*** Information supplied ***
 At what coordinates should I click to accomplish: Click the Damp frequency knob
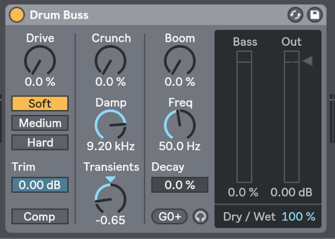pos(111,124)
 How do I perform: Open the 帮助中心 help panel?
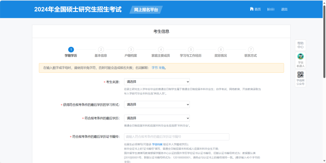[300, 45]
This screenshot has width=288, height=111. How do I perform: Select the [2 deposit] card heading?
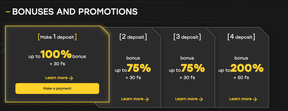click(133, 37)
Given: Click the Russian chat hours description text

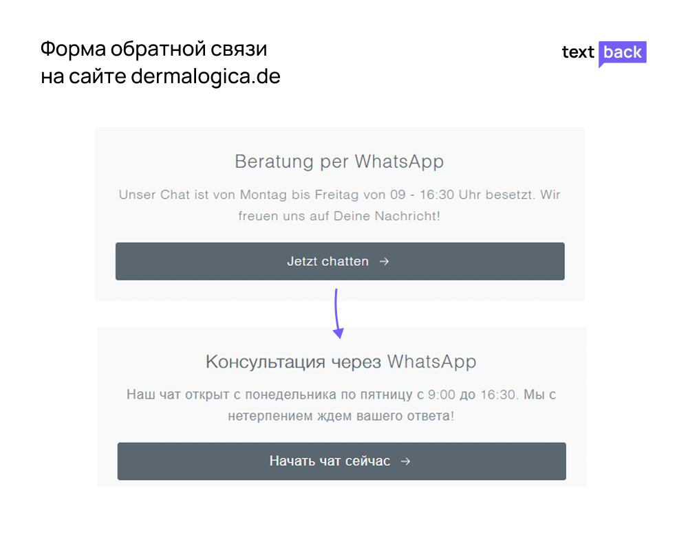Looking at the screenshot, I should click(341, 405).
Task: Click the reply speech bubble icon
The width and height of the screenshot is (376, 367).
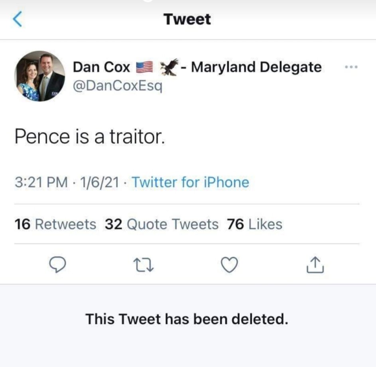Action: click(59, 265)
*** End of Information supplied ***
What needs to be done
Give back every record precisely as it stands, without the images.

Answer
 At what coordinates should I click to accomplish: Click the Damp frequency knob
pos(111,124)
 How do I perform: Open the 帮助中心 help panel?
[300, 45]
This screenshot has width=288, height=111. How do I perform: Select the [2 deposit] card heading?
click(133, 37)
Given: Click the Russian chat hours description text

Looking at the screenshot, I should click(341, 405).
Task: Click the reply speech bubble icon
The width and height of the screenshot is (376, 367).
Action: click(59, 265)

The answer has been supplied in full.